Reading passage:
● ● ● ●
A large question is if increased sales tax revenue would be used for projects other than public safety.

Projects such as the Perryville Road extension, for example. This could be a back- door source of revenue to carry out that road plan while depriving the taxpayers of any say in the matter.

There are claims that intense pressure by developers is being applied to some county board members to get the Perryville project going again. Developers, it is claimed, are eager to get the road under construction, perhaps completed, before a contemplated

interchange at Ill. Rt. 173 and Interstate 90 becomes reality.

Plans exist for several new subdivisions north of 173, principally between Forest Hills and Mitchell roads. But for these developments to be viable, there needs to be a main access road: Perryville Road.

County Board Member Mary Ann Aiello (R-8) said, “No money can be taken from the general fund to be used for highways. Money cannot be transferred in. I never heard of it happening. They are separate funds. Highways are paid for out of the motor fuel tax, and the other is paid out of the public safety tax. That is part of the guarantee of the bonds, that they be spent on public safety.”

However, a conflicting statement was given by County Board Member Polly Berg (D-7), who said, “I talked with County Administrator Steve Chapman. I asked him what assurance we have that this 1 percent tax we are getting is going to be earmarked for the jail. He said, ‘No, it has to go into the general fund.’”

Bowman said that “Paul Logli said on my show that the money would go into the general fund and confirmed that it could be spent on other projects.” However, Logli told Bowman that county board members would never let that happen.

As to linking Perryville and the jail referendum, Aiello said they are two different issues where someone could be for one and against the other.

She went on to say that there will be no excess money provided by the sales tax because of shortages in the State’s Attorney, Public Defender and County Clerk offices, plus staffing shortages in the probation and corrections departments.
● ● ● ●
Word and element location records:
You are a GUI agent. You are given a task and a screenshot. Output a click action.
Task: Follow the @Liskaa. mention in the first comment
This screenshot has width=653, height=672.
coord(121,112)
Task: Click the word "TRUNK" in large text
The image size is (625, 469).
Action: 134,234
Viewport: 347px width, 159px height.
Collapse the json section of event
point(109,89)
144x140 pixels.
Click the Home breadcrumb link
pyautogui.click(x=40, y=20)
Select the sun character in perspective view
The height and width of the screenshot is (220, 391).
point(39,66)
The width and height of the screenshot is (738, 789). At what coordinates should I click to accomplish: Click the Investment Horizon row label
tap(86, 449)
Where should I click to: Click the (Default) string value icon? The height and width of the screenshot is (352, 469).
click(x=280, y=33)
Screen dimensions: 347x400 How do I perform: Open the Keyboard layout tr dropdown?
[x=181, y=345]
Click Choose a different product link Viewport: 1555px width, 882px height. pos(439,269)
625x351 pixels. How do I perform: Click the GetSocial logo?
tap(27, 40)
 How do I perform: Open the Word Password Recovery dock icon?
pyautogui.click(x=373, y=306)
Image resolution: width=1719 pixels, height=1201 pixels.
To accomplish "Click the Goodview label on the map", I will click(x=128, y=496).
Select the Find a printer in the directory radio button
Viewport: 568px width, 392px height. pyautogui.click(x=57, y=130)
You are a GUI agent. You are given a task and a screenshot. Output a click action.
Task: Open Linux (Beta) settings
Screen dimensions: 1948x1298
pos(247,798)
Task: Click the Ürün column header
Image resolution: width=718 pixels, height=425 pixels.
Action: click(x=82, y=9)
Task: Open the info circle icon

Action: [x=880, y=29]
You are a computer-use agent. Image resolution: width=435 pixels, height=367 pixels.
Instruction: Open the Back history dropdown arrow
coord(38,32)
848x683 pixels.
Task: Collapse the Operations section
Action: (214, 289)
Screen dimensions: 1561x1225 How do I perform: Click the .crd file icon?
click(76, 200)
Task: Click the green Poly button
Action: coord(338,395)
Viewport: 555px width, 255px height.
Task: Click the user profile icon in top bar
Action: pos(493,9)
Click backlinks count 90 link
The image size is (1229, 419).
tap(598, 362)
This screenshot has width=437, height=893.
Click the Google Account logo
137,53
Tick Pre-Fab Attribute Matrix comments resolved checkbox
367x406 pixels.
● ● ● ●
Written tasks:
- 1) Rewrite the paragraph of the sales tax article that begins "County Board Member Mary Ann Aiello (R-8) said" as a short bulleted list that keeps its main facts.
- 2) Carry on the sales tax article with new paragraphs that follow its final sentence.

Exercise responses:
- 1)
- Aiello (R-8) said money from the general fund cannot be used for highways or transferred in, and she had never heard of that happening.
- The funds are separate: highways are paid for out of the motor fuel tax, and the other is paid out of the public safety tax.
- Part of the guarantee of the bonds is that the money be spent on public safety.

- 2)
Many of these shortages could be paid for out of uncollected fines. Winnebago State’s Attorney Paul Logli still has not presented a solution for the estimated $22 million in uncollected fines his office is in charge of collecting.

Aiello also said, “I don’t know where they come up with that figure,” when asked about the potential cost of $580 million. She said personnel costs should not be included.

“I think that we have a severe overcrowding problem in the jail. We have to take the long-term solution in both the area of the jail and the justice system, not a short-term Band-Aid. If we don’t build for the long-term, we’ll have the same problems we have today,” Aiello said.

Unconfirmed reports have it that a 40-page memo to certain county board members has been issued by Winnebago County Board Chairman Kristine Cohn. It is said to contain a long list of talking points for use in selling the jail referendum. The first talking point, reportedly, is that if taxpayers don’t vote for the jail, the county will release all the inmates. There is no truth to the claim that inmates will be released.

Berg said she did not receive such talking points.

No alternative or compromise has been presented to the public if the vote fails.

The vote on jail funding will take place at 6 p.m., Thursday, August 22, in the County Board Room on the eighth floor of the Public Safety Building. The meeting is open to the public.